1. Does UNC-TV believe that the CPB/CSG and PBS formulas should be linked?
Not necessarily. The issue is not formula linkage but formula fairness. UNC-TV believes that the industry should recognize that it is necessary to mitigate the extreme disparities caused by the formulas for some state networks.
Fortunately, the current CSG Review Panel recommendations begin to address the disparities for state networks.
2. Why does UNC-TV think the current formulas are unfair?
The unfairness of these formulas can be demonstrated in a variety of ways.
The problem is extreme for state networks, because in most cases, the population base for a state network is spread out over a wide geographic area and the operating cost is higher.
3. Why has this created such a problem for UNC-TV?
In the 1990-91 fiscal year, UNC-TV’s CSG was $1.2 million–essentially the same as its PBS bill of approximately $1.2 million. In the 2000-2001 fiscal year, our CSG was $1.9 million and our PBS bill was $2.7 million, a difference of $800,000. Consider that CPB distributes approximately $160 million to public television stations while PBS charges stations $130 million for services. Whether a public television licensee uses its CPB/CSG funds to pay for its PBS costs is irrelevant. The CPB/CSG funds allocation and the PBS costs are part of the revenue/expense equation in every public television operating budget.
Why should a state network with significant additional expenses bringing service to a large state have to absorb an $800,000 shift in this revenue/expense equation? In order to serve the citizens of this state properly, UNC-TV needs to receive a fairer share of the federal funds and a fairer bill from PBS.

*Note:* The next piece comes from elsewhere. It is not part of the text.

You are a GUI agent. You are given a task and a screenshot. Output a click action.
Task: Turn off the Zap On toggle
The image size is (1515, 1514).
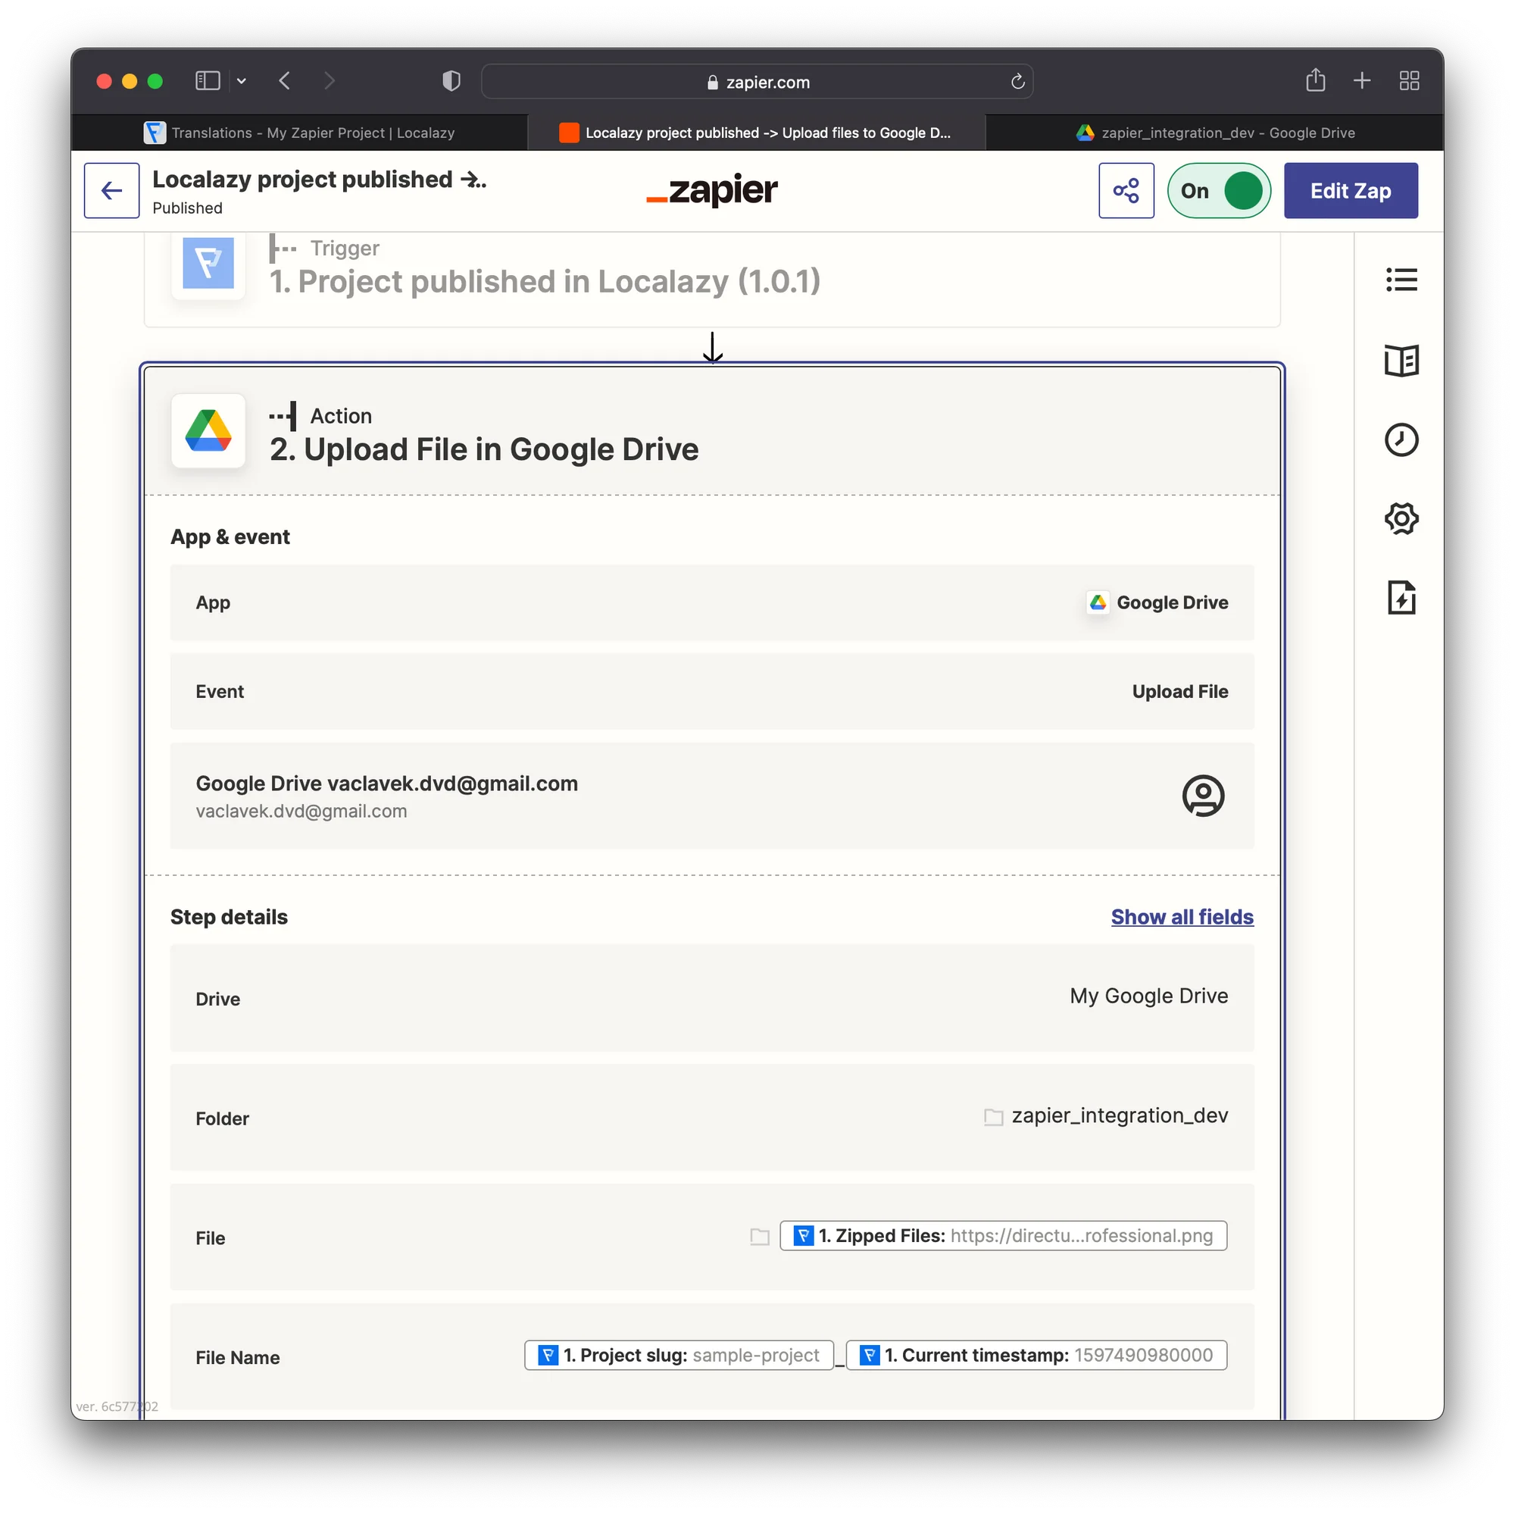click(x=1218, y=191)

4. Why did UNC-TV go outside the industry (to members of Congress) to address the issues of unfairness inherent in the current formulas used by CPB and PBS?
Only a few state networks are profoundly impacted by formula unfairness. Working exclusively within the industry on this issue has been extremely difficult. Since a majority of stations benefit from the formula discrepancies, it is difficult, if not impossible, to build consensus for change.
Under federal statutes CPB is mandated with utilizing the CSG portion of its appropriation to “provide for the financial needs and requirements of stations in relation to the communities and audience such stations undertake to serve.” Some would argue that the current formulas are not consistent with this directive.
Why were North Carolina Representatives Burr and Price aware of the disparity? It is unrealistic to expect that they would not be aware of it. We are public institutions, and federal funding makes up a significant part of each of our budgets. At UNC-TV, repeated successful years of increased private fund-raising and little growth in services led to a very natural inquiry by our Board of Trustees asking where our increased funding was going. We could not—nor would we want to—conceal that paying $5.5 million to PBS over and above what we received in our CSG in ten years eroded our significant fund-raising success and hampered our ability to serve a large state.
UNC-TV believes it is appropriate for members of Congress to raise questions about the basic principles of public television formulas. The interest of Representative Burr, Representative Price, and other members of Congress in this issue has led to comments from some in the public television community that a few general managers are going “outside the family” to solve the problem.
As colleagues in an industry, we are interdependent. If the rules, systems, and formulas tremendously disadvantage a small group of us, it becomes impossible to maintain a spirit of “family”—of camaraderie, teamwork, and trust—unless there is an attempt to address the plight of the minority, particularly the members of the minority most unfairly treated.
Proposals from the current CSG Review Panel clearly demonstrate its willingness to look at the concerns of a minority group of public television licensees.
5. Shouldn’t we tell Congress that this is primarily a PBS formula problem?
That line of reasoning assumes that Congress compartmentalizes our national organizations. If our industry has formulas that are unfair, then Congress is not really interested in which national organization is driving the unfairness as much as they are interested in its resolution. The view from Congress is that the formula problem is an industry problem that should be addressed by the industry, and if it is not addressed by the industry, then the next natural question from Congress is why not? This entire issue has everything to do with congressional concern about fairness.
6. Why did Representative Burr use the DTV funding authorization in order to get Congress to dictate a change in the CPB/CSG formula?
In May 2001 Representatives Burr and Price, aware of the extreme unfairness of the current formulas for some licensees, sent an inquiry to one of the national organizations asking for clarification and explanation of the formulas. They had received no response to that inquiry when Representative Burr was asked in late June to help authorize the DTV funding attached to the Emergency Supplemental bill. Before considering the DTV authorization issue, he requested an answer to his May inquiry.
Having subsequently been told that the problem would be addressed, he is now waiting to learn the specifics on how it will be addressed.